_EXERCISE OBJECTIVE_.
Throughout the listing below, show every line in which "Videos" occurs.

_RECORDS FOR THIS EXERCISE_.
· · · · · · ·

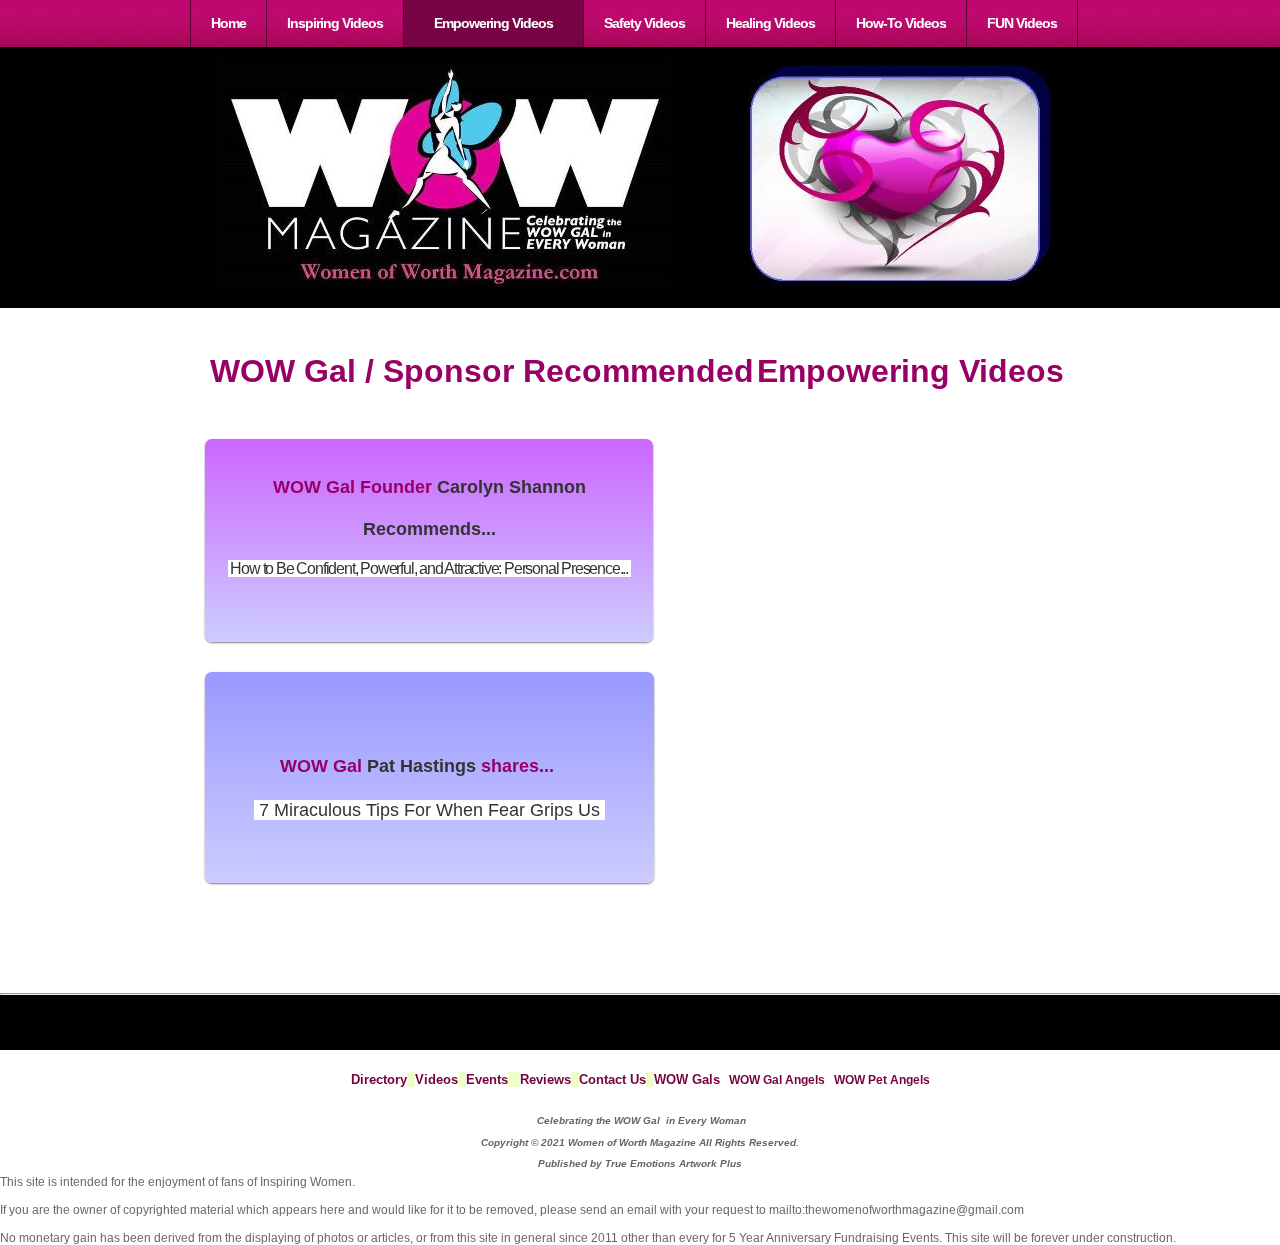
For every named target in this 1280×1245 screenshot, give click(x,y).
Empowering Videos (493, 23)
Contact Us (612, 1079)
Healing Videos (770, 23)
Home (228, 23)
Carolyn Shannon (511, 487)
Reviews (545, 1079)
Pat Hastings (421, 766)
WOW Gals (687, 1079)
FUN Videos (1022, 23)
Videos (436, 1079)
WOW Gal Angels (777, 1080)
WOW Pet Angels (882, 1080)
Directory (379, 1079)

· · · · · · ·

_REPLY_.
Empowering Videos (493, 23)
Healing Videos (770, 23)
FUN Videos (1022, 23)
Videos (436, 1079)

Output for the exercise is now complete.